- Theatrical release poster
- Directed by: Sundar C
- Written by: Sundar C
- Dialogue by: Subha
- Produced by: K. Balachandran; D. Shankar;
- Starring: Prabhu Deva; Meena; Maheshwari;
- Cinematography: U. K. Senthil Kumar
- Edited by: P. Sai Suresh
- Music by: Karthik Raja
- Production company: B. S. Arts
- Release date: 14 January 1998;
- Running time: 155 minutes
- Country: India
- Language: Tamil

= Naam Iruvar Namakku Iruvar =

Naam Iruvar Namakku Iruvar is a 1998 Indian Tamil-language romantic comedy film directed and co-written by Sundar C. Prabhu Deva, Meena and Maheswari played the leading roles, whilst the film featured an extensive cast, along with a bevy of supporting actors. The film, released on 14 January 1998, is loosely based on the 1995 film Two Much.

== Plot ==

To steal an expensive diamond, a swindler pretends to be in love with a wealthy businessman's daughter. Later, the swindler meets Pooja's sister and gets attracted to her.

== Production ==
During a stage of production, Prabhudeva, Maheshwari and the entire crew including Sundar C had landed in South Africa. Rambha had not boarded the plane with them as planned. The unit became nervous, not knowing what to do, as the shooting the time and spot that they had reserved in Sun City was getting wasted. After waiting for a long time, they went ahead and had Maheshwari put on Rambha's costumes and picturised the song with her and Prabhudeva. Rambha, who arrived two days later, got wild and furious that Sundar and company would picture the song without her. She went back to Chennai almost three days before the Naam Iruvar Namakku Iruvar unit and got ready to shoot for Kaathala Kaathala instead.

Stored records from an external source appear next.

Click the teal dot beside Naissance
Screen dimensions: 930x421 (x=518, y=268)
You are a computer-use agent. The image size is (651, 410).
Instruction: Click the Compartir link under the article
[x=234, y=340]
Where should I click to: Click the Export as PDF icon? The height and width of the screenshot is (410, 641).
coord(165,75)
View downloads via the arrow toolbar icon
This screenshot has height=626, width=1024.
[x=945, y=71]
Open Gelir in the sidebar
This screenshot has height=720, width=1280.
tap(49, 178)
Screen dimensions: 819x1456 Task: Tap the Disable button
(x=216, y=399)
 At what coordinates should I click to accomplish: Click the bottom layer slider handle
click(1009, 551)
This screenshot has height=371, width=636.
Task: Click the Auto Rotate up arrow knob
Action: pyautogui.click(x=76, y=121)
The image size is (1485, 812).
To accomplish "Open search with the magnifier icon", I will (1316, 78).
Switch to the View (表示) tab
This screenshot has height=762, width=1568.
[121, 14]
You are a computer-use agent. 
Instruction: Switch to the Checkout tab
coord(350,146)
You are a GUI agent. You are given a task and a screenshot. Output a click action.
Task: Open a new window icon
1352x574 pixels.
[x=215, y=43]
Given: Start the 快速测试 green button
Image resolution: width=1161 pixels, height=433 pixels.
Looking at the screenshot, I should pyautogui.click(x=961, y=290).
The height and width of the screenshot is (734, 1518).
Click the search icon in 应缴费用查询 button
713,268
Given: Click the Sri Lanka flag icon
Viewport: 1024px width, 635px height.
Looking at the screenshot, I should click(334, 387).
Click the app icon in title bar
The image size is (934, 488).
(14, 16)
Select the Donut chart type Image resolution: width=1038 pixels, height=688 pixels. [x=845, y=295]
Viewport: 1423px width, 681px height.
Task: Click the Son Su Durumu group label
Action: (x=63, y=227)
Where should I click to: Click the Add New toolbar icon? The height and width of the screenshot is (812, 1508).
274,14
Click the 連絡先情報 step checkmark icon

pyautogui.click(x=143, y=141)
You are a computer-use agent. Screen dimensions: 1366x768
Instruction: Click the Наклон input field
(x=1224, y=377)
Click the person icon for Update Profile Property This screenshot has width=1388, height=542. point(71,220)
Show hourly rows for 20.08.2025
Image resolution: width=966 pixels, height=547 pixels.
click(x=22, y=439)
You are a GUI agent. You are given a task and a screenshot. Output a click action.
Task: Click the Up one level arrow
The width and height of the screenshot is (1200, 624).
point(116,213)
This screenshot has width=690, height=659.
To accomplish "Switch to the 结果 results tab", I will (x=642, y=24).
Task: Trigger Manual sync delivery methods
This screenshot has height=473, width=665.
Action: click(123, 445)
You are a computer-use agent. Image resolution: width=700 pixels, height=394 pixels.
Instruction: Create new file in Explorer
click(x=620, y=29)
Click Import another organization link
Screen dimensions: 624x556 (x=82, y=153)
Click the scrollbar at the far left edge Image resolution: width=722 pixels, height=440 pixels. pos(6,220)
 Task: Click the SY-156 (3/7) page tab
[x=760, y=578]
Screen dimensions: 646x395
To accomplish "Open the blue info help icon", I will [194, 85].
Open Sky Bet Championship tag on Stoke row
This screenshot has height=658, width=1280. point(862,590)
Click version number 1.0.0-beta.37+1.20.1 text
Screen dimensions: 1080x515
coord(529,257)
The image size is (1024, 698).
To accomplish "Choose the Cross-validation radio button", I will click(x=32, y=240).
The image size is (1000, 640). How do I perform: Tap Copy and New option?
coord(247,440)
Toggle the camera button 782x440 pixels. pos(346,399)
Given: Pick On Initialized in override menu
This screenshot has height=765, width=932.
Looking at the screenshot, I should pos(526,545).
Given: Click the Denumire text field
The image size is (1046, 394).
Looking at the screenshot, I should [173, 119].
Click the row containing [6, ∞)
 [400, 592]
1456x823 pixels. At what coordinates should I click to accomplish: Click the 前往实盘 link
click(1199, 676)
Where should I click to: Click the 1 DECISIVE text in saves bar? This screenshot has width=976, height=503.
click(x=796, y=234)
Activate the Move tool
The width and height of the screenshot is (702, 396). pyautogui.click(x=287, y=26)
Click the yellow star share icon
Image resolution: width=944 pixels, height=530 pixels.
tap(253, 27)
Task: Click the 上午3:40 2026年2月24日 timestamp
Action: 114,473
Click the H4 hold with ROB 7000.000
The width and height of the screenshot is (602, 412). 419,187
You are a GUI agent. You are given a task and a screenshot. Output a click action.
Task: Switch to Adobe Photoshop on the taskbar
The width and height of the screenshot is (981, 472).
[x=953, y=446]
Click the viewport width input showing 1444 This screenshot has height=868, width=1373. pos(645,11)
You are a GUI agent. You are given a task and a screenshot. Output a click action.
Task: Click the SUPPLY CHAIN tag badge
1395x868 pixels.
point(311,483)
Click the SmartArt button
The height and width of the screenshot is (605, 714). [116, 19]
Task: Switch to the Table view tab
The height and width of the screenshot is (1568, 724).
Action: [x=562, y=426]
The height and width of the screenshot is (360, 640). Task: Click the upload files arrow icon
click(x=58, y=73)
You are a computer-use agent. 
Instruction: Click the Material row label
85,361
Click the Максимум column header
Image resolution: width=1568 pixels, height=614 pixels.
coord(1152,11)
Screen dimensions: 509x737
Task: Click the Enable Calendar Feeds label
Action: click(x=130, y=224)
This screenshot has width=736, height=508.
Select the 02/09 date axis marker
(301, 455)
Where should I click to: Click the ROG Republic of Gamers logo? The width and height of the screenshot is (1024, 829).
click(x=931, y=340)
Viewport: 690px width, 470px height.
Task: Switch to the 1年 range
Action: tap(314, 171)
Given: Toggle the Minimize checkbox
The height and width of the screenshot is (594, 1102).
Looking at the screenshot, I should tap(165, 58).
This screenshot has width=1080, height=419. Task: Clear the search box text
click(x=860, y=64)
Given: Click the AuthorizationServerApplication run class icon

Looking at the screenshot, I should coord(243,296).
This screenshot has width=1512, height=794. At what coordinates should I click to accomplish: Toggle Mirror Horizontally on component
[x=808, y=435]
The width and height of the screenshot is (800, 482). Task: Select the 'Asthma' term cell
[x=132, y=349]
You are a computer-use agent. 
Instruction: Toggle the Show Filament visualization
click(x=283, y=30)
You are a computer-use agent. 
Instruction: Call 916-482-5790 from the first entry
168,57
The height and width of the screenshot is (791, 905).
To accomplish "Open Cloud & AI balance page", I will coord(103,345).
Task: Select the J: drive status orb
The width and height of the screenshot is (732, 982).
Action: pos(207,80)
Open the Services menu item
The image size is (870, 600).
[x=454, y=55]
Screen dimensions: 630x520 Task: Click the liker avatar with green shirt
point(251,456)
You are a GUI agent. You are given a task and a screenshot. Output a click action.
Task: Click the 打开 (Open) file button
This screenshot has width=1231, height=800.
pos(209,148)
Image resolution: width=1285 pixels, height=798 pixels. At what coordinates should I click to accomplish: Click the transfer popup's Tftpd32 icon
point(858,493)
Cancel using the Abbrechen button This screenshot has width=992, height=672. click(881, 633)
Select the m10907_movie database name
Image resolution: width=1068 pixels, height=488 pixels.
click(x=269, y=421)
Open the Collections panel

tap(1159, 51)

Sundar and others who were angry and disappointed with Rambha's behaviour filed complaints with film organisations. Meanwhile, more developments came about once Rambha left the film. It appeared that the director's wife, Khushbu had strongly thrown in a recommendation for Simran to grab the role that Rambha had trashed, but Meena entered the picture from somewhere, all of a sudden. The fact was that Meena gave up her Kaathala Kaathala role for Rambha and Soundarya, while Rambha gave up her Na. Ir. Na. Ir role for Meena. On a side note to the entire matter, Simran announced that she gave up her chances to star in both Kaathala Kaathala and Naam Iruvar Namakku Iruvar, because she did not want to pack herself with call sheet troubles and not be able to act in that she had already committed to.

== Soundtrack ==
The soundtrack album consists of 6 songs composed by Karthik Raja and lyrics written by Palani Bharathi. The opening of the song "Hello Mr. Kadhala" adapts from "Buenos Aires" by Madonna, while the remainder of the song is original.

Track listing
| No. | Title | Singer(s) | Length |
|---|---|---|---|
| 1. | "Intha Siru Pennai" | Vibha Sharma, Hariharan | 5:41 |
| 2. | "Kattaana Ponnu Romantica" | Hariharan, Sadhana Sargam | 4:22 |
| 3. | "Aathi Adi Aathi" | Priya, Vibha Sharma, Farah | 5:45 |
| 4. | "Aiylesaa Aiylesaa" | Udit Narayan, Pop Shalini | 4:43 |
| 5. | "Nadanakalarani" | Yuvan Shankar Raja, Premji Amaran, Bhavatharini | 5:16 |
| 6. | "Hello Mr. Kadhala" | Udit Narayan, Sadhana Sargam, Kavita Paudwal | 5:33 |
| Total length: |  |  | 31:20 |

== Release and reception ==
D. S. Ramanujam of The Hindu appreciated the cast performances, particularly Prabhu Deva's, and the cinematography. Ji of Kalki wrote the story has a lot of scope for comedy; although there is no dearth of laughing situations, instead of bursts of laughter in the theatre, why there are only mild laughter spread here and there which only Sundar can think. Army of comedians, wedding atmosphere, impersonation, chasing, hiding, all the usual techniques are used with the old style, so fans are reluctant to open their hearts. The film had a strong opening at the box office in January 1998.